Hûd sûresi hem üslûp hem de içerik bakımından bir önceki Yûnus sûresiyle büyük
bir benzerlik göstermektedir. Bu sûrede de ağırlıklı olarak Allah’ın varlığı,
birliği, O’nun iradesinin peygamberleri aracılığıyla vahy edildiği gerçeği ve
peygamberlik olgusunun gelmiş geçmiş toplumlardaki görünümü ele alınmakta, bazı
peygamberlerin kıssalarına Yûnus sûresinde özet olarak, burada ise daha geniş
bir şekilde yer verilmektedir. Nûh, Hûd, Sâlih, İbrâhim, Lût, Şuayb ve Mûsâ
peygamberlerin kıssaları anlatılmakta; Kur’an’ın mûcize oluşu, öldükten sonra
dirilme, hesap ve âhiret hayatıyla ilgili konulara yer verilmektedir.
16.
On birinci cüzde sadece beş âyeti geçmektedir.

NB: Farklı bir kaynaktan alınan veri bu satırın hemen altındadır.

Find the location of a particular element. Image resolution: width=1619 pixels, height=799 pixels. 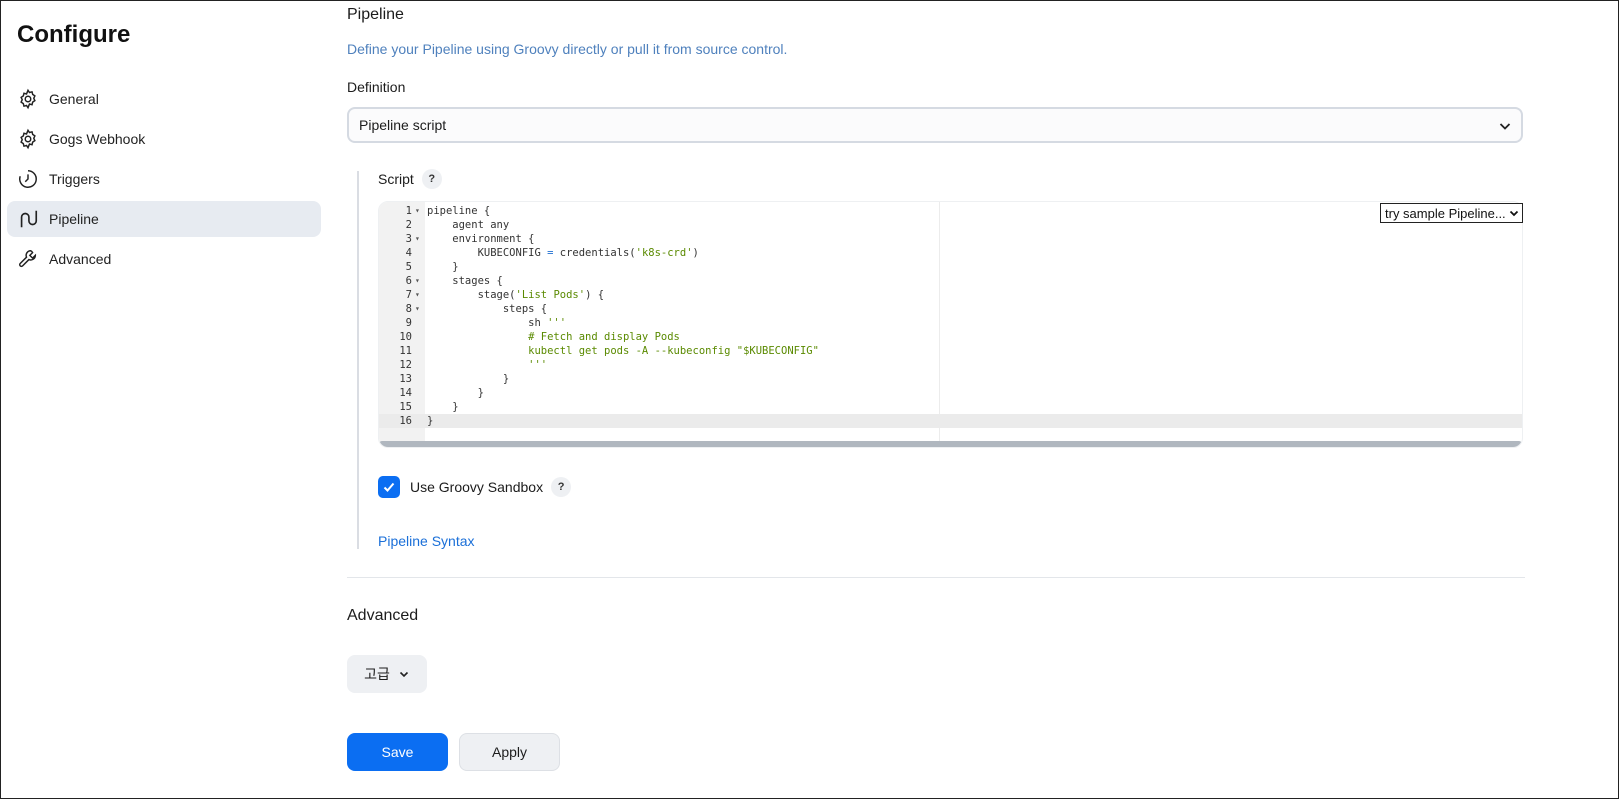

Hz. Peygamber, “Cuma günü Hûd sûresini okuyunuz” (Dârimî, “Fezâilü’l-Kur’ân”,
17) buyurarak sûrenin faziletine,
شَيَّبَتْنِي هُودٌ وَالْوَاقِعَةُ وَالْمُرْسَلاَتُ وَ عمَّ يَتَسَاءَلُونَ وَإذَا
الشَّمْسُ كُوِّرَتْ
“Hûd sûresi ve kardeşleri beni ihtiyarlattı” meâlindeki hadisiyle de ağır
sorumlulukları hatırlatan bir içeriğe işaret etmektedir.
Hûd sûresinin kardeşleri aynı hadisin devamında “Vâkıa, Hâkka, Mürselât, Nebe’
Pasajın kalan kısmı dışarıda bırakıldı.